在皮亚杰看来,儿童之所以热衷于游戏行为,其中一个非常重要的原因在于,由于儿童对于物质世界的理解尚浅,因此他们无法在适应外部环境的过程中获得情感的满足,因此,儿童有意识地寻找一个“可资利用的活动领域”,而且其目的“并非为了适应现实,恰恰相反,却是现实被他自己所同化”。[11]这样一个不存在强制约束或者犯规处罚的领域,就是游戏。
还需注意的是,如果我们将动物游戏主要视作发生在幼年期的生存训练,那么相比之下,人类进入成年期后仍然保留有游戏热情。在物质生活相对匮乏的原始社会中,出于维持个体生存的迫切需求,人们或许要花费较多时间从事采集、狩猎等行为的模仿型游戏,然而象征性游戏的重要性并未因此遭到忽略。在原始社会,巫术仪式、敬神活动带有极为鲜明的适合全年龄段的象征性游戏的色彩。有学者注意到,许多原始部落在狩猎活动前后会举行敬神仪式,其中非常重要的一个环节,就是人们要模仿并再现狩猎行为,他们一面要模仿野兽的动作与叫声,一面要手执武器与之搏斗,并且最终擒获猎物。[12]上述取悦“神明”的活动本身就是一种角色扮演游戏的变体,参与者不仅要建立起动作、声音信号与野兽、猎人等真实形象的联系,同时还要坚信这种行为可以导向一种结果——神明庇佑与狩猎成功。如此一来,理解游戏,就成为认知人类文明起源的重要一环。
从幼童所热衷的象征性游戏到成年人仍在从事的扮演活动,可以被视为文化层面的“幼态延续”(Neoteny)。幼态延续本是一种生物进化论的假说:物种有选择性地将幼儿期的部分特征保留下来,并使之持续到成年期,以更好地在环境中生存。[13]美国学者斯蒂芬·古尔德(Steven Jay Gould)将幼态延续看作人类进化的本质问题,在他看来,由于人类比其他生物的生长周期长、性成熟晚,这种延迟发育的特征提供了“顺利保留任何适应于后裔成年生活方式的幼年特征的机制”,并且给予了我们更多的向父母学习经验的机会,他甚至据此提出了“小孩是人类真正的父亲”的进化论观点。[14]这种论点不仅适用于解释人类进化的方式,同时也可以用来说明缘何人类幼年的游戏行为会一直持续至成年后,甚至还可以从社会进化的角度来解释人类对于认知符号行为的经久不衰的热情。

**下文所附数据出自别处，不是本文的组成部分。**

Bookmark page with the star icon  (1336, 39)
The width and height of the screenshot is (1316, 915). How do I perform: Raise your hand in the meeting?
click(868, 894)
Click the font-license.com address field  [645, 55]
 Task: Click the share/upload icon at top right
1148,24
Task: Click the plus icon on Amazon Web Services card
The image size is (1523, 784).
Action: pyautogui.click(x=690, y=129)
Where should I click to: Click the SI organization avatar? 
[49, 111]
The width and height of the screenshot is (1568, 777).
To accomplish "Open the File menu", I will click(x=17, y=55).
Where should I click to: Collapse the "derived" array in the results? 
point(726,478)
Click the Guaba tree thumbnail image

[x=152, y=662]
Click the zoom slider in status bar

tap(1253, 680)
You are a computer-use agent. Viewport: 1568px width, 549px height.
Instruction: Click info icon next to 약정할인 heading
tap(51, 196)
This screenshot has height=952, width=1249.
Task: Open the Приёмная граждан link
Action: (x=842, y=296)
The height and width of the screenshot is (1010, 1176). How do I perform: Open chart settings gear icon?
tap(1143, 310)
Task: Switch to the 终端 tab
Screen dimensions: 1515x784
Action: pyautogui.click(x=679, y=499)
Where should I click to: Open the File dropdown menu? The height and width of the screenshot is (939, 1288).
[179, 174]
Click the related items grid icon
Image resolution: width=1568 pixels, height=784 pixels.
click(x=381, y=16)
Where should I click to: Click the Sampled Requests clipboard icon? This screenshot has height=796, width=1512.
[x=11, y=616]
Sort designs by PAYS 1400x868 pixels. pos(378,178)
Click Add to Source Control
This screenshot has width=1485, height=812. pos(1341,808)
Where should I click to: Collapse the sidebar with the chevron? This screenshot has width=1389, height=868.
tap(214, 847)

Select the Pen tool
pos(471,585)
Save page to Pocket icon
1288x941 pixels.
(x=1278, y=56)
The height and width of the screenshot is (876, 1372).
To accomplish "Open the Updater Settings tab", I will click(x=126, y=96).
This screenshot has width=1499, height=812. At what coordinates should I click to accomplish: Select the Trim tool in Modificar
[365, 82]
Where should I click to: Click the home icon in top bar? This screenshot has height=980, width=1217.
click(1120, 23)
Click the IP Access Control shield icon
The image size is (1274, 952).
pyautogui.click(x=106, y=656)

从人类文化的传播与遗存角度来看,这种社会活动在很大程度上沾染了游戏的色彩。考虑到历次媒介革命对于文化传播的重要推动,以及人类婴儿对于象征性活动的强烈兴趣,大众传媒身上难免会烙印着游戏的印记,甚至可以说,媒介新变的一个重要结果就是娱乐载体的增加与游戏空间的拓展。口语出现后,人们摆脱了只能通过动作、表情和声调来传达信息的情形,开始使用这种新的媒介进行沟通。但是,在文字诞生之前,单纯基于口语进行思想的表达就会遇到大段语句难以精准回忆并重复讲述的问题,于是当时的人们就通过含有大量固定词组的、富于节奏性的类似于诗歌的表述方式来化解这一难题。[15]从这种应对方式中,我们不难看出游戏的色彩。也正是在口语出现后,人们才得以享受成语接龙、猜谜语等活动的乐趣。文字的诞生本身就带有浓厚的游戏色彩,原因在于,早期象形文字得以充分发展的重要前提是对画谜(Rebus)原理的有效应用,历史学界一般认为象形文字的前身是图画记事[16],人们必须共同认可某种表意符号代表着对应的事物,文字才能够在群落中流传。但是,对于外族人或者今人而言,这些象形符号的内在含义却必须要在“看图猜字”的游戏中进行估计。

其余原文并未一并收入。